#### DATA IN THIS EXERCISE

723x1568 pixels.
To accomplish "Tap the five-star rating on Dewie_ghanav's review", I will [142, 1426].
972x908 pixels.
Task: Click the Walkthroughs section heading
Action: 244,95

########

» ASSIGNMENT
The answer must be an exact reproduction of all the records.

» TASK RESULT
723x1568 pixels.
To accomplish "Tap the five-star rating on Dewie_ghanav's review", I will [142, 1426].
972x908 pixels.
Task: Click the Walkthroughs section heading
Action: 244,95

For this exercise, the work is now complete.